## Begin

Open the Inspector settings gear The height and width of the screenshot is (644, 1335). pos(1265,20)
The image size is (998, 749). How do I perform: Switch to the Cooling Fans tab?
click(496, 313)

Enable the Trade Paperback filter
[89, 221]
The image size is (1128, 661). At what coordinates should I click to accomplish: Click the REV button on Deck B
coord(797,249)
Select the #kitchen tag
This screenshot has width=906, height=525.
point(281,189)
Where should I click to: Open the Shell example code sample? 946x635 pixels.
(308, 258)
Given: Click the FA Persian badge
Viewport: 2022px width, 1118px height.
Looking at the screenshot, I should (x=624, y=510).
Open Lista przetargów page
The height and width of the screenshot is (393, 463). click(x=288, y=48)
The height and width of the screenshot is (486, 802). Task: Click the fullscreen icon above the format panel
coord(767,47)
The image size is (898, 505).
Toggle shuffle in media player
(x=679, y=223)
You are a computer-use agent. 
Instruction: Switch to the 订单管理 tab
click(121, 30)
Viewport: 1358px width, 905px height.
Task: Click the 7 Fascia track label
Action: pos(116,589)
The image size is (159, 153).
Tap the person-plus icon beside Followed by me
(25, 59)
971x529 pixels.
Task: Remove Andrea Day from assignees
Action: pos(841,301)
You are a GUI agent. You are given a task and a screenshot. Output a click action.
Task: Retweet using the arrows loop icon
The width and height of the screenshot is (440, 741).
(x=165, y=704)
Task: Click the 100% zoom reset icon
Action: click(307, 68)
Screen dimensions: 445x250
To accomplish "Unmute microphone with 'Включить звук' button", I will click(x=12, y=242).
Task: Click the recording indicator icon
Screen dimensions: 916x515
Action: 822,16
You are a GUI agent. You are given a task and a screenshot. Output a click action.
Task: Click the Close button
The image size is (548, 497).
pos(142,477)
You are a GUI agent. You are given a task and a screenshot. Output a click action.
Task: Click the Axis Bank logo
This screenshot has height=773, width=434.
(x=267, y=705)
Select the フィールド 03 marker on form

## End

--- Request ---
Rewrite all the rows above, swapping each "The image size is" for "The frame size is" and leaving everything else as it is.

--- Result for this exercise ---
Open the Inspector settings gear The height and width of the screenshot is (644, 1335). pos(1265,20)
The frame size is (998, 749). How do I perform: Switch to the Cooling Fans tab?
click(496, 313)

Enable the Trade Paperback filter
[89, 221]
The frame size is (1128, 661). At what coordinates should I click to accomplish: Click the REV button on Deck B
coord(797,249)
Select the #kitchen tag
This screenshot has width=906, height=525.
point(281,189)
Where should I click to: Open the Shell example code sample? 946x635 pixels.
(308, 258)
Given: Click the FA Persian badge
Viewport: 2022px width, 1118px height.
Looking at the screenshot, I should (x=624, y=510).
Open Lista przetargów page
The height and width of the screenshot is (393, 463). click(x=288, y=48)
The height and width of the screenshot is (486, 802). Task: Click the fullscreen icon above the format panel
coord(767,47)
The frame size is (898, 505).
Toggle shuffle in media player
(x=679, y=223)
You are a computer-use agent. 
Instruction: Switch to the 订单管理 tab
click(121, 30)
Viewport: 1358px width, 905px height.
Task: Click the 7 Fascia track label
Action: pos(116,589)
The frame size is (159, 153).
Tap the person-plus icon beside Followed by me
(25, 59)
971x529 pixels.
Task: Remove Andrea Day from assignees
Action: pos(841,301)
You are a GUI agent. You are given a task and a screenshot. Output a click action.
Task: Retweet using the arrows loop icon
The width and height of the screenshot is (440, 741).
(x=165, y=704)
Task: Click the 100% zoom reset icon
Action: click(307, 68)
Screen dimensions: 445x250
To accomplish "Unmute microphone with 'Включить звук' button", I will click(x=12, y=242).
Task: Click the recording indicator icon
Screen dimensions: 916x515
Action: 822,16
You are a GUI agent. You are given a task and a screenshot. Output a click action.
Task: Click the Close button
The frame size is (548, 497).
pos(142,477)
You are a GUI agent. You are given a task and a screenshot. Output a click action.
Task: Click the Axis Bank logo
This screenshot has height=773, width=434.
(x=267, y=705)
Select the フィールド 03 marker on form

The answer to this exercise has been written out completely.